Ivanka was one of the cats, which inhabited my childhood. However, she was living not in the neighbour yard, like all other usual cats, but in the stories of my father. Ivanka was real. She was dwelling in the Opera house of the town of Ruse and if she has not died, then you can still see her in the theatre’s corridors on a walk with tail erect like a red tiger with amber-coloured eyes. Ruse is the town, in which my father worked for many years as stage director at the Opera. Connected in its history via the Danube River with the Austro-Hungarian Empire, and through Orient Express with the rest of the world.
Ruse is still one of the most interesting towns of Bulgaria, where once ago with the steamers on the Danube River arrived the first pianos and the German word “Butter” from Vienna. At the newly opened in 1949 Opera, which the population of the town with a lot of love had constructed after the end of World War II, were performed operas from all ages and styles. On the rehearsal schedule then stood the names of many international stars of the opera stage and as a little joke often at the end there was the name of the cat Ivanka, who was ordered for one or another solo rehearsal with répétiteur or ballet exercise. This was rising the mood of everyone, because Ivanka was something like a talisman of the Opera. Her territory was spreading from the theatre’s café to the dressing rooms of the artists, but Ivanka liked most of all the stage. At each spectacle she found her place among the singers.
I cannot say if I found Ivanka or she found me, but I was glad that she has defined herself for me, she chose me. Sometimes cats do this with certain people and step by step she started trusting me.
One sunny afternoon in May 2015, we were sitting with Massimiliano Matesic after a rehearsal, at the café of the Basel Theatre. Massimiliano was looking for a plot for an opera for children.
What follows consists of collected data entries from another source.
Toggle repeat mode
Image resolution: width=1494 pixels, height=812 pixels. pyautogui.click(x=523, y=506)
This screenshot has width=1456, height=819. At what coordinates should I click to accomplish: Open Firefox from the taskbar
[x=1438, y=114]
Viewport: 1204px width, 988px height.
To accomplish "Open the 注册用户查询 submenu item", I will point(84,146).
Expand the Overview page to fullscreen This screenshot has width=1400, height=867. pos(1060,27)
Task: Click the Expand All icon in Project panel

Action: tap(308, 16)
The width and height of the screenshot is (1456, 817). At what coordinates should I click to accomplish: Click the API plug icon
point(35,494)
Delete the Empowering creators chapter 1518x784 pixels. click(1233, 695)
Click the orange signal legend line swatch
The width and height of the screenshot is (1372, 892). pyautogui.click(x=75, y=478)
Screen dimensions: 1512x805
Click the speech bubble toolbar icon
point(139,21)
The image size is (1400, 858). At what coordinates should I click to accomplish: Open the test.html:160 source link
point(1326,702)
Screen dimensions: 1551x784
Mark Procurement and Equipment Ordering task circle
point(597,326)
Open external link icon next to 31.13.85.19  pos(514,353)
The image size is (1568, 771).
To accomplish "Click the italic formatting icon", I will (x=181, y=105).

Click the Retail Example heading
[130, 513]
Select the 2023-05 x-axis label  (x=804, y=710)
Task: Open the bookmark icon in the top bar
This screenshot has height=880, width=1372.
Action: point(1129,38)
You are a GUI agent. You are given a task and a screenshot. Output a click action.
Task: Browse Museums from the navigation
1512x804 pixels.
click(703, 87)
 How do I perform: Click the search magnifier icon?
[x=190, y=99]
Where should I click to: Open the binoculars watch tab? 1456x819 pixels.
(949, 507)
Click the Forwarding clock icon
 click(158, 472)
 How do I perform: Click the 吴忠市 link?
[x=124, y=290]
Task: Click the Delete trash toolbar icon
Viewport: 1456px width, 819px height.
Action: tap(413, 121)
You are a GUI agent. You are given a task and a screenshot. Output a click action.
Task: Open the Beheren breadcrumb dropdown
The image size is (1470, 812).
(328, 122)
All at once she came again to me – the cat Ivanka. She was looking at me with her amber-coloured eyes and was as if saying: “Tell my story”. We were sitting long time together and were thinking how from Ivanka’s adventures to make a stage story. Then I came to the idea – different operas, in which Ivanka liked to appear on the stage, to quote in our story ... Quickly were formed the characters: а cunning, courageous cat, who likes appearing on the stage during the spectacle, in order to “sing”, and doesn’t like to catch mice; an extravagant prima donna, who sees in Ivanka a rival; the Opera Director, who is still in love with the prima donna; Falana, the property-man, who loves his cat like an own child; the three tomcats – stage workers; two dogs and other animals like the little mice or the ballet master – rat …
We all were fascinated by this idea and the journey for its realization could start.
The composer Massimiliano Matesic about his music of “The Cat”
For me the action takes place 100 years ago in the last years of the golden age of the opera in the Austro-Hungarian Empire. The music style is not far away from the last Viennese operas by Strauss, Zemlinsky, Korngold. In any case, it is seen through a magnifying glass of time or maybe heard from cat’s years. As the action takes place at two levels – on the stage and in the backyard, my music develops also at two levels in these two worlds. On the stage are being rehearsed classics of the opera repertoire: „La bohème”, “Lakmé”, “Eugene Onegin”. Behind, however, Ivanka is carrying in an animal way with herself her everyday stories and makes them sound. She fights against the prima donna and mews in a Wagnerian way with war-cries and sexy Cuban rhythms. Her musical credo moves between the Vienna waltz and the Slavic melancholy. She flirts with the Spanish rhythms by singing Carmen and makes the tomcats lose their heads, but she cannot hold back her animal erotic. This way the world behind the curtain turns into a place of sympathetic absurd of the opera world, a journey into the world of the music theatre, which invites the adolescent listener, as well as the music lover.